----- Data for analysis
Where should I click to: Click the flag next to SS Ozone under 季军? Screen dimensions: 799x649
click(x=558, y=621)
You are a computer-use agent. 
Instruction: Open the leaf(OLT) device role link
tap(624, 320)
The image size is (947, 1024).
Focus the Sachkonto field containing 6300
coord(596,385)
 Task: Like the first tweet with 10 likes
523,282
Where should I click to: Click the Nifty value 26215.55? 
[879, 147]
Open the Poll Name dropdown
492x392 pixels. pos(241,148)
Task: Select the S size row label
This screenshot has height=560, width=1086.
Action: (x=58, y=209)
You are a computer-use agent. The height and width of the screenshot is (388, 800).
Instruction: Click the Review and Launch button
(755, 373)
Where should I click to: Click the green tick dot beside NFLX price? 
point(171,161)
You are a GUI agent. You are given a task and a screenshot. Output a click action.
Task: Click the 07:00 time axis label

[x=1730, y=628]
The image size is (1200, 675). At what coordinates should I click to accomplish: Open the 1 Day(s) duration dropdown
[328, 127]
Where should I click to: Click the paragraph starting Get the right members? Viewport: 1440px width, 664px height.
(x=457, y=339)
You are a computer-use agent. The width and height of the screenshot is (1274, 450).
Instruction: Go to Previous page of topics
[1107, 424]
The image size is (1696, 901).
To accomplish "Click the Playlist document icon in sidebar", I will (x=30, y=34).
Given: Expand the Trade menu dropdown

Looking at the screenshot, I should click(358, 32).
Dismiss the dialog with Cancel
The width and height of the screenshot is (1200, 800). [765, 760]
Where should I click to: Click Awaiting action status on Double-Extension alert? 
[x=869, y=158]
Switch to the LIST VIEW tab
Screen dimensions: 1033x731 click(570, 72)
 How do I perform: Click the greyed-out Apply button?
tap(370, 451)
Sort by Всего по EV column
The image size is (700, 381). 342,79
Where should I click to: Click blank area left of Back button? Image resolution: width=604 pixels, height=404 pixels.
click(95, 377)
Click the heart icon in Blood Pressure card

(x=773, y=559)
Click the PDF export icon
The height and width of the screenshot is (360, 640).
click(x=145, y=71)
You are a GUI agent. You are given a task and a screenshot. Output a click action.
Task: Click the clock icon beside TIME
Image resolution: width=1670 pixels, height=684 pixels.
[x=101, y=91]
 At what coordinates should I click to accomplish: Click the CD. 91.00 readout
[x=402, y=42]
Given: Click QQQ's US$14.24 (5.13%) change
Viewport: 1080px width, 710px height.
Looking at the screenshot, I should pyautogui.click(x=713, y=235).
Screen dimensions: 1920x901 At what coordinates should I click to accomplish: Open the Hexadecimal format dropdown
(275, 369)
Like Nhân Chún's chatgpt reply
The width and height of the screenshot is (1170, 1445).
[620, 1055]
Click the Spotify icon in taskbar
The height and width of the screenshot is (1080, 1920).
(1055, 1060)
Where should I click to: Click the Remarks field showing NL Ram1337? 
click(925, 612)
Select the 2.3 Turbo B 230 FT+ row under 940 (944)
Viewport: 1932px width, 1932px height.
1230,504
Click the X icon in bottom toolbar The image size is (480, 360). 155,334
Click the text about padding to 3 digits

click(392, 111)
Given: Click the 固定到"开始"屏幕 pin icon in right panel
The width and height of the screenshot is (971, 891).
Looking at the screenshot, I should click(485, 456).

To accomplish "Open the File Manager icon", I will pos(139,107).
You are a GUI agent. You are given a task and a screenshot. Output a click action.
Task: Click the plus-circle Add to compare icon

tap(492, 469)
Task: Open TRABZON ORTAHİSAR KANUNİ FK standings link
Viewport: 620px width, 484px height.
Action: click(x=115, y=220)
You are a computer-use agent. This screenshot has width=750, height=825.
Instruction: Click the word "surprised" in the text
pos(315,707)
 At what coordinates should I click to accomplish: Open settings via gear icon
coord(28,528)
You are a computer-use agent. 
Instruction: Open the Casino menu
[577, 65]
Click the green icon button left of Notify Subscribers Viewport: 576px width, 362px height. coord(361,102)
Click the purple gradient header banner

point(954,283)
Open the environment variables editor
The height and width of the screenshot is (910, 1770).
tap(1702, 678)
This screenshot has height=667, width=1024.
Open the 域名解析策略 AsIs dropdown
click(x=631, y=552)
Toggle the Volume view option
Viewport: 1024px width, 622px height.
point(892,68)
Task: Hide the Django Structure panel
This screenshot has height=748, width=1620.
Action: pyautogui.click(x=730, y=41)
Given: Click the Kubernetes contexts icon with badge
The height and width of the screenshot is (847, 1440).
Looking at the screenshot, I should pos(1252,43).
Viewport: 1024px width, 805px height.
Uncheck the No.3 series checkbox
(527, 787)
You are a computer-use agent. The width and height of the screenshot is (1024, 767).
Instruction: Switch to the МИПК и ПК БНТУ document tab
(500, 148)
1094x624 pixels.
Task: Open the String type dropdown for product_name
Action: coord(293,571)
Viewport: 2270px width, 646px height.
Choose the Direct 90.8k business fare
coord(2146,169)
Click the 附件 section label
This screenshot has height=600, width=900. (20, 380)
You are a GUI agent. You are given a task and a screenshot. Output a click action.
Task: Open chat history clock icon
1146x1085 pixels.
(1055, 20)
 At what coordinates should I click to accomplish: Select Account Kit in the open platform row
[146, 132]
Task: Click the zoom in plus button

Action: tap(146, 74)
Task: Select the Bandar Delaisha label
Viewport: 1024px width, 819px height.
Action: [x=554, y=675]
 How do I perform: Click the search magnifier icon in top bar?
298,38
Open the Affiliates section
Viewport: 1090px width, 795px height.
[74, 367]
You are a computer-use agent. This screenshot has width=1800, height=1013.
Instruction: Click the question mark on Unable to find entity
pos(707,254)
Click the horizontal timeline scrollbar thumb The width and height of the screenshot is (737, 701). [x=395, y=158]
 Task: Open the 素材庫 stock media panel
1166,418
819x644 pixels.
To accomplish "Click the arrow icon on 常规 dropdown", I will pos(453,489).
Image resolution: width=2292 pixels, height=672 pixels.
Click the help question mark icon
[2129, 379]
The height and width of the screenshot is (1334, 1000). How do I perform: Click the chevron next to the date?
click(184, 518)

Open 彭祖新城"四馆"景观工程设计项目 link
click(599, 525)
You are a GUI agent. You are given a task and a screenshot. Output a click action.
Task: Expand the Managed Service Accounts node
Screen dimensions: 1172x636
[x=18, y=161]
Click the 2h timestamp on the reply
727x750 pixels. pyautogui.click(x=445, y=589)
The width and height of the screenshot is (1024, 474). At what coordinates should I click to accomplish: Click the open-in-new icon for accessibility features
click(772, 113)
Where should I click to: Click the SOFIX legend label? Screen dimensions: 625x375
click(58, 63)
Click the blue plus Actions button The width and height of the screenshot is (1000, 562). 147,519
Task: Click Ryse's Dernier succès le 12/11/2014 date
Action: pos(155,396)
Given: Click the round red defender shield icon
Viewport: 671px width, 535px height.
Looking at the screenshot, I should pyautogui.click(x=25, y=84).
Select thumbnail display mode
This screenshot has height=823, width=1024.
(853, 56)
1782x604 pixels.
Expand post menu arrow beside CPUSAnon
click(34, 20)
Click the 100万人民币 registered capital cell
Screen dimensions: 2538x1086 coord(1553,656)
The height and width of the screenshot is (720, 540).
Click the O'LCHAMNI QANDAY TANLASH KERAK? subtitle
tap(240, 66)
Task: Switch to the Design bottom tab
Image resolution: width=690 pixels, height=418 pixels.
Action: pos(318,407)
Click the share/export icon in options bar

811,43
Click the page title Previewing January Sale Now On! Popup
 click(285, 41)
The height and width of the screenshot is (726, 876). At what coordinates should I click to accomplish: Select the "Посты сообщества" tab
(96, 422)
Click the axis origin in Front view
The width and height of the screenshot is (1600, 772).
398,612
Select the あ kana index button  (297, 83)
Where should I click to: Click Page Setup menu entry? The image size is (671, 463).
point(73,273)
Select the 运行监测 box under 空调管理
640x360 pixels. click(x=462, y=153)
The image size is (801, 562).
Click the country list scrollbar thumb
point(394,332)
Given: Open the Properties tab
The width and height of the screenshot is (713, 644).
----------
Work to be completed: Please copy every line in the entries where "will" appears.

Answer area:
To accomplish "Click the Playlist document icon in sidebar", I will (x=30, y=34).
To accomplish "Open the File Manager icon", I will pos(139,107).
To accomplish "Click the arrow icon on 常规 dropdown", I will pos(453,489).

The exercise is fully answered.